The tool life exceeded 12 hours, enabling one cutter to machine more than 80 parts. Excellent control of radial depth of cut on a five axis milling machine contributed to the extended tool life. In four axis applications without such control, tool life reached six to eight hours. The change from grinding to milling also eliminated the possibility of scrap parts due to distortion.
Machining the Co-Cr tibial tray also presents challenges in terms of surface finish and productivity requirements. In addition, the part has right-angle locking details that must be produced burr-free. Machining the part typically can take up to seven separate machining operations.
Bearing inserts for replacement knees typically are made of UHMWPE. This material is relatively soft and therefore generates low cutting forces, but surface roughness requirements of 0.10 μm Ra demand that it be machined with sharp, top quality finishing tools. Under its Jabro brand, a ‘Premier Finish’ solid end mill was designed to meet the specific requirements of a leading global medical OEM. The condyle shape of both the femoral component and the bearing insert can be difficult to machine. Previous to the development of the Premier Finish endmills, condyle surfaces were machined using polished HSS form cutters or conventional solid carbide tools. Both methods have several disadvantages.
Form tools often create visible cusps on the part surface, especially when the machine tool control is not quick enough to generate a smooth cutting path, the zero rake angle and low helix angle of the HSS cutters make it harder to achieve appropriate surface results and use of conventional carbide tools allows only product forms with a radius. In addition, not all radii can be generated due to design limits of the cutter body. When the shortcomings of the tooling made the required surface roughness unachievable, additional less-reliable operations such as manual polishing or soda blasting were necessary. Those operations were unpredictable in terms of time, costs and quality.
To overcome these problems, the product design is based on concave and convex sections either tangent or connected with a straight line. Compared to mould and die tools the profile tolerances of the tools are quite generous. However, the manufacturing of these cutters requires special care regarding the cutting edge geometry and the overlap between the concave and convex shapes, areas where the contour starts or ends with a small contour radii, and considerations regarding the tools’ largest diameter.
Manufacturing must be controlled to avoid sudden changes in the pressure of the tool grinding wheel or generation of excessive heat, which may produce areas on the cutting edge that are not sharp enough for the required operation, resulting in a shearing instead of a cutting action. Clean cutting is essential in producing fine finishes in the UHMWPE workpiece.

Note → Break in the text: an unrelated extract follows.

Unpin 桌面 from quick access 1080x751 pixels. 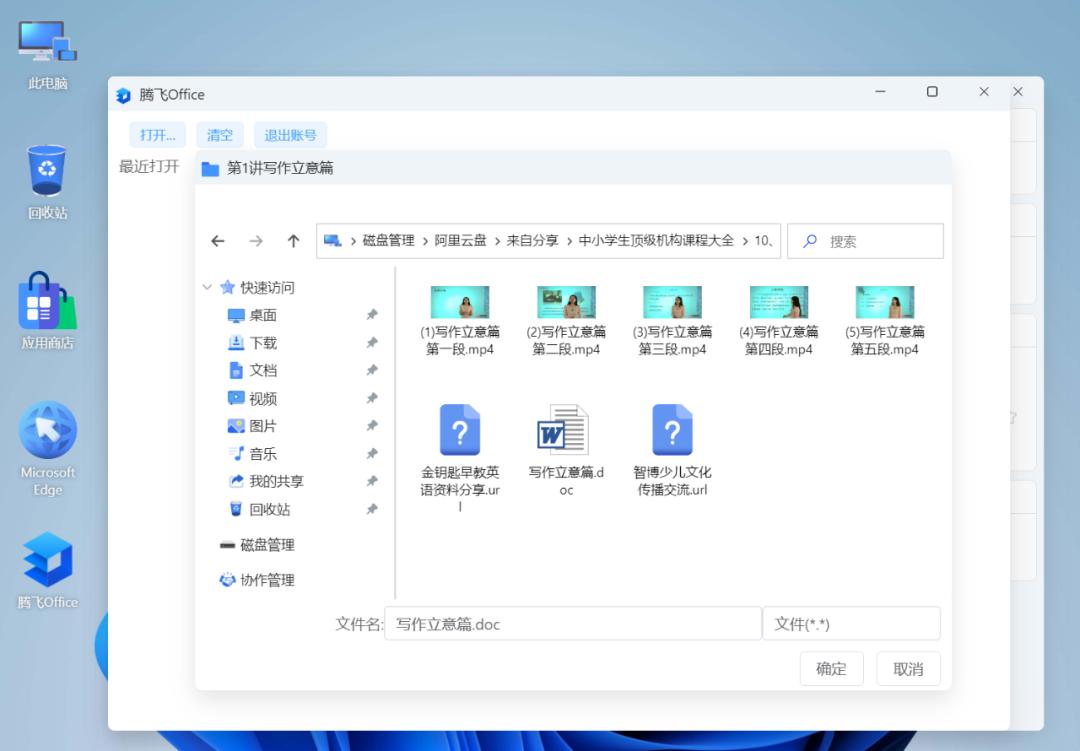[372, 314]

To productively and profitably fulfill the increasing demand for high-precision orthopedic components and other medical parts, manufacturers of the parts must take advantage of every opportunity to enhance their production technology. A key contributor is tooling technology, for medical component milling operations. Sophisticated tools, of course, command a higher price than the basic tools of the past. However, given the features of the cutters and their capabilities in regard to quality, productivity and consistency, as well as the fact that they can reduce cost per part by up to five times, investment in these cutters is a truly worthwhile strategy.